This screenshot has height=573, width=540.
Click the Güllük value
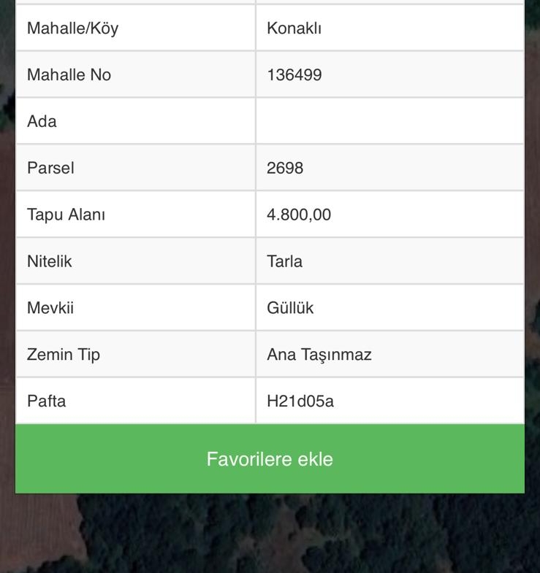(x=290, y=308)
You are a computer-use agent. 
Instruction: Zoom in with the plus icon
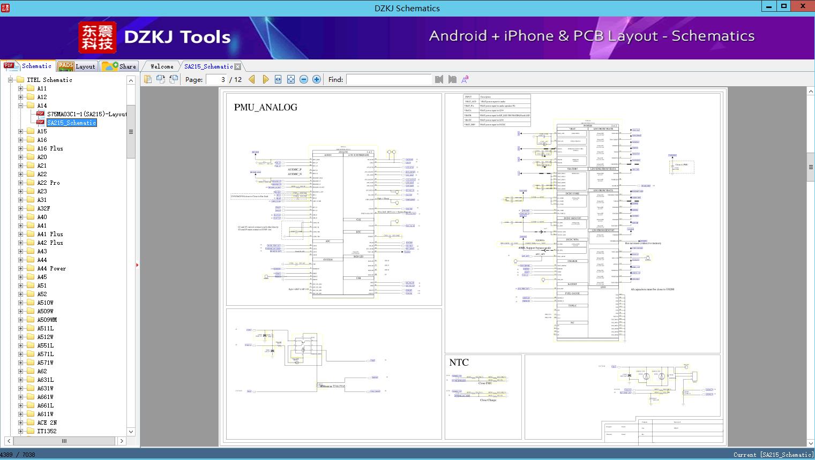317,79
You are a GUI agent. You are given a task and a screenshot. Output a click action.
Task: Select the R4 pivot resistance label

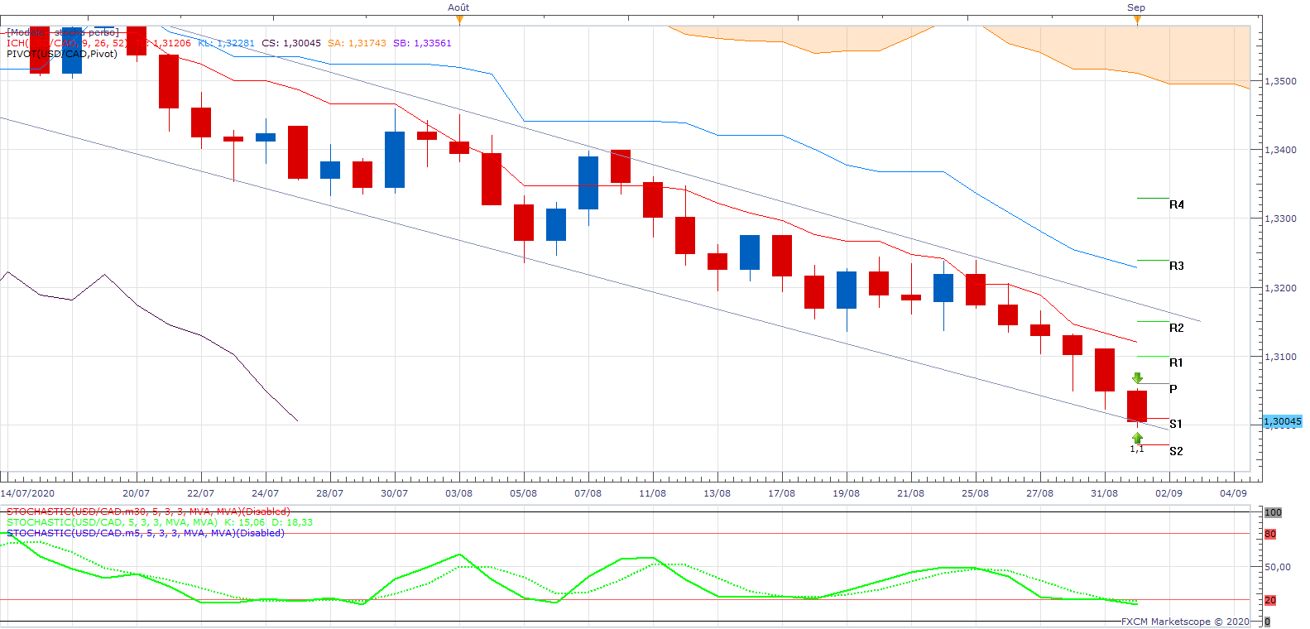pos(1176,204)
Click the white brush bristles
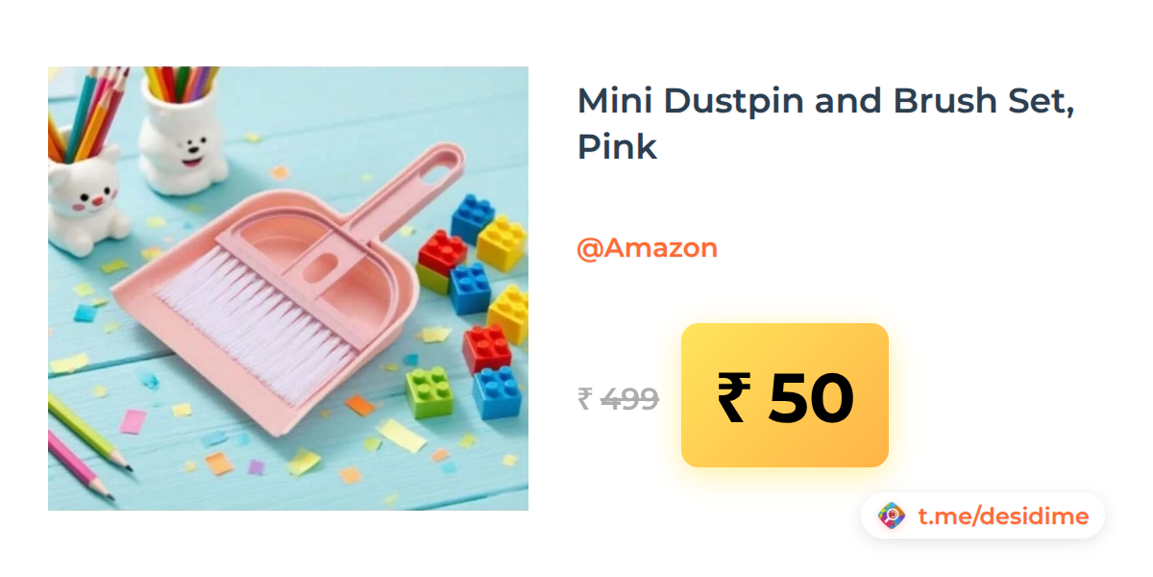Viewport: 1153px width, 577px height. pyautogui.click(x=255, y=313)
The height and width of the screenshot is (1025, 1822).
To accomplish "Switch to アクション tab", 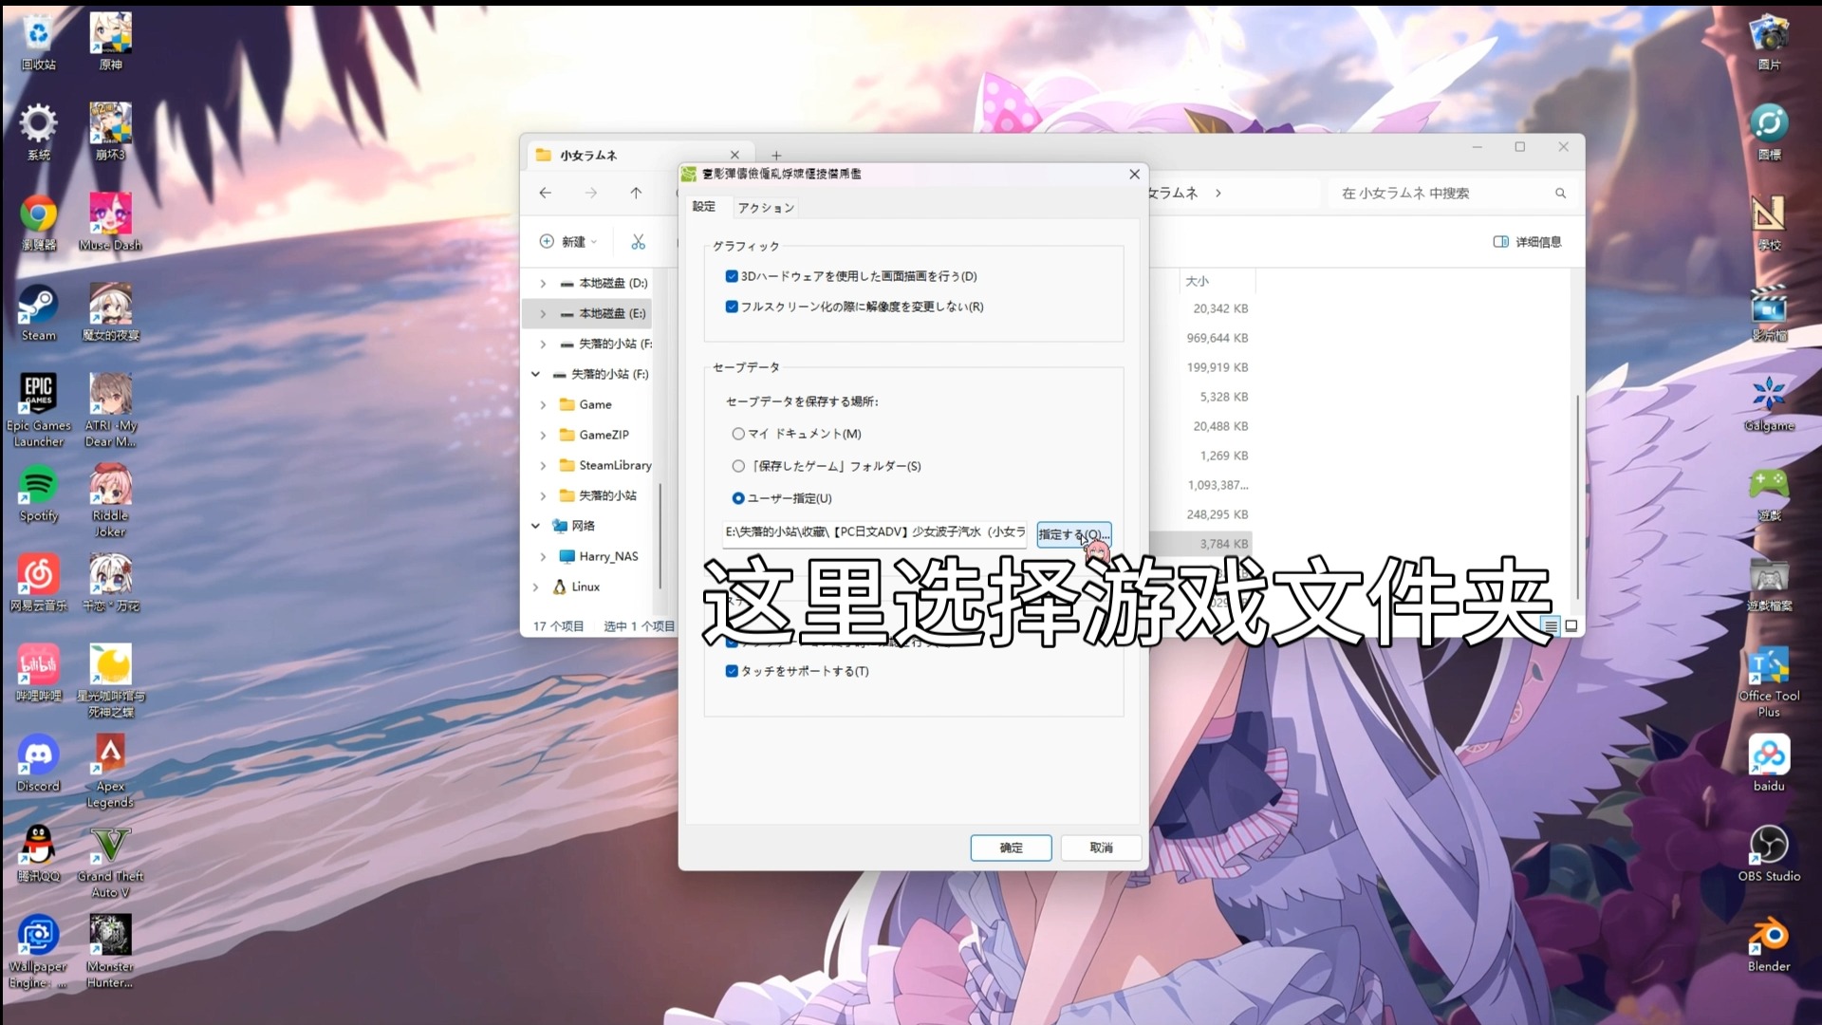I will point(765,207).
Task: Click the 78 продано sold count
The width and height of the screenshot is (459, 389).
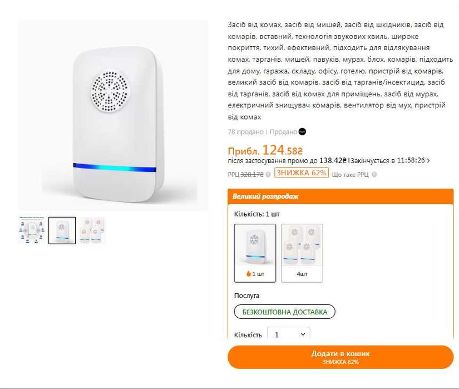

◆ Task objective
Transcribe nothing but the lines from the one containing "Task: Click the 78 продано sold count" through the final line of the records, exactly as written and without pictures.

◆ Exercise solution
Task: Click the 78 продано sold count
The width and height of the screenshot is (459, 389).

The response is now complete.